Televisi, website media, dan Youtube mengabarkan hal yang sama, dengan berbagai sudut pandang, analisis, komentar, dan debat. Rumor dianalisis secara mendalam, tajam. Video hoaks dikompilasi jadi satu sajian, yang monoton, menarik penonton, hingga tak rela pindah saluran. Menyebar sampai ke grup-grup WA, bersirkulasi, kemudian ditanggapai kembali.

Sebagian sadar untuk mengecek kebenaran berita, membandingkan, serta bertanya langsung kepada yang mengalami. Namun sebagian yang lain masih sibuk berkomentar, utak atik gathuk, mencari celah, disambungkan dengan logika lain, berandai-andai. Mereka ini ternyata pandai menyambungkan mitos satu dengan mitos yang lain; juga memasukkan agama, politik, sosial, dan ekonomi.

Fakta berubah menjadi fiksi dan fiksi berubah menjadi fakta. Mitos berubah menjadi kepercayaan dan kepercayaan berubah menjadi mitos, itulah sajian berita saat ini. Saat situasi pelik ini sedang terjadi.

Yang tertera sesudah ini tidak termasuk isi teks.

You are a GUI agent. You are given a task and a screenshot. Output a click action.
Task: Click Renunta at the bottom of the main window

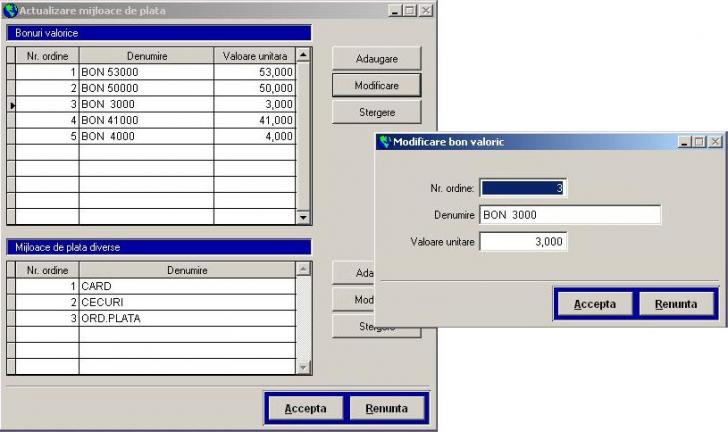click(x=386, y=408)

Ayi (panggilan untuk pelayan di apartemen) seperti biasa mengetuk pintu dengan keras, tepat waktu. Rutin dengan buku tulis sederhana dan daftar penghuni apartemen mulai dilihatnya. Lanjut memeriksa suhu badanku, dan hasilnya seperti beberapa hari yang lalu, sama, masih 37 derajat, lebih tinggi 1 derajat dibanding orang-orang di kamar lain. Ayi menyarankanku untuk membuka jendela kamar, sirkulasi udara akan lebih membuat kamar menjadi sejuk.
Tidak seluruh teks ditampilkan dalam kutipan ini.